**Extracted text:**
-----
I remembered to smell her and found that she did have her own smell.
Different from DS's, and I'm sure unique to her. I haven't checked
yet, but I bet the smell lingers on the blanket they wrapped her
in, which we have.

The nurse added some pitocin to my IV, to try to dislodge the
placenta. I held Scheherazade until I was too uncomfortable, and then
I handed her to DH. He held her for a long time, admiring her, and
gave her a kiss. When she became cold, he handed her to the nurse.
That's when she weighed her, and brought her to another room for a
while. I was too tired at this point to try to make myself more
comfortable by shifting positions. I was just lying back on the
reclined bed. The pitocin did give me just continuous cramps. They
weren't as strong as the contractions, but with no breaks. A few
times they had me try pushing to see if it would come, but all I
managed to push out were some clots. I was surprised that there was
no blood coming through the cord, but I guess my body new enough to
stop that -- or maybe the fetal heartbeat is what keeps it going?
After an hour and fifteen minutes, and several uncomfortable exams in
which the doctor checked whether the cervix was coming, I was just
sick of it. We talked it over, and decided that I should just go for
the D&C, and the nurse stopped the pitocin (whew). By the time we
were done talking it over, I was bleeding enough that I would have to
anyway.

They wheeled me over to the OR (DH came with me to the door, but
couldn't come in), where we were met by 3 anesthesiologists. One
introduced herself as an "anesthesia doctor", so I new she was a
resident. It turns out she's actually a resident at another hospital
where my dad works, and knows him. That hospital doesn't have OB, so
she was doing her OB rotation at the hospital where I delivered. The
anesthesiology resident also called me "sweetheart", which I found a
bit odd, especially as I'm probably older than she is. The
anesthesiologists weren't pleased that I had been allowed to eat that
day, and told me they have to place a breathing tube just in case
(after I was out), which might give me a sore throat for a couple of
days (it has). There was a flurry of activity as they transfered me
from my bed to the OR stretcher (I helped in this process, and
wondered how they would do it on the way back) hooked me up to various
things (blood pressure, EKG, oxygen saturation), gave me some oxygen
to breathe and then added the anesthetics to my IV. The last thing I
remember is them saying I'd feel some pressure on my throat as I was
falling asleep. Just as it was getting really uncomfortable (I *hate*
being touched on the throat, under any circumstances), I was out.

I came to back in the delivery room, where I could hear the nurse, DH
and my mom talking. I started nodding and shaking my head in response
to them, and the nurse asked me to cough a few times. Apparently one
of the drugs involved in the anesthesia is an amnesiac (in case I
wasn't asleep so that I wouldn't remember anything of the surgery?)
and so my memories of the hour or so afterwards are a bit spotty.
They don't feel spotty to me, but DH and my mom have told me plenty of
conversations that we had once I was awake again, which I have
absolutely no memory of. I do remember becoming aware of them, but
being really sleepy, and not wanting to wake up. That slowly lifted.
-----
**What this task involves:** Retype the part of the delivery account that opens with the words containing "I came to back" and closes with "of the surgery?)".

**Data extract:**
-----
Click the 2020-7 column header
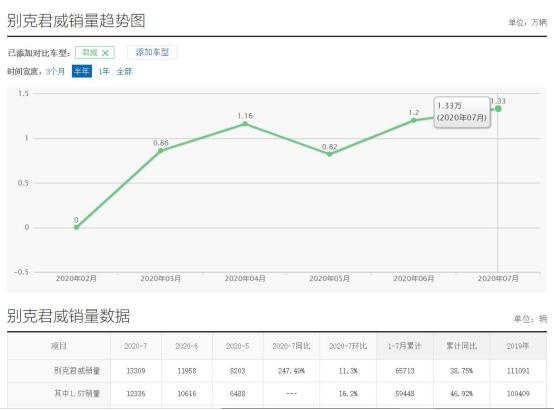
-----
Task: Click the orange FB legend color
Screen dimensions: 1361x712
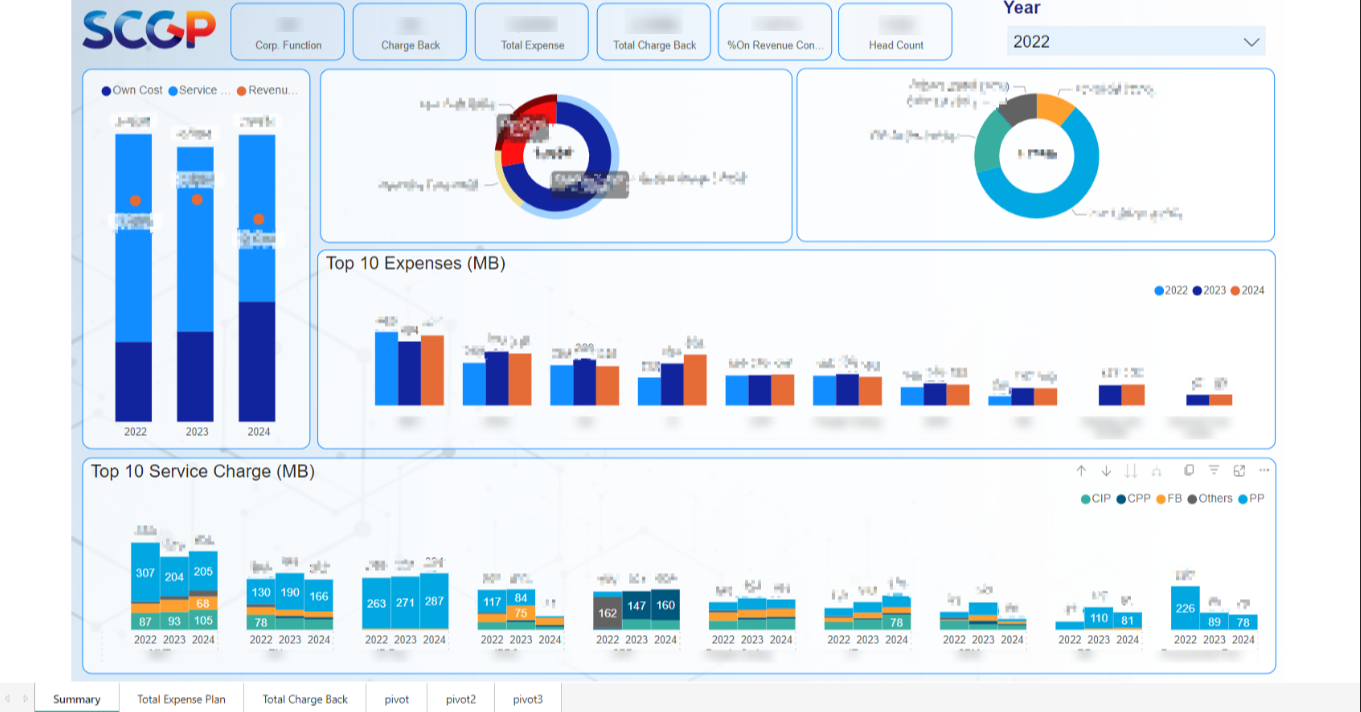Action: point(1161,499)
-----
**Problem solution:**
I came to back in the delivery room, where I could hear the nurse, DH
and my mom talking. I started nodding and shaking my head in response
to them, and the nurse asked me to cough a few times. Apparently one
of the drugs involved in the anesthesia is an amnesiac (in case I
wasn't asleep so that I wouldn't remember anything of the surgery?)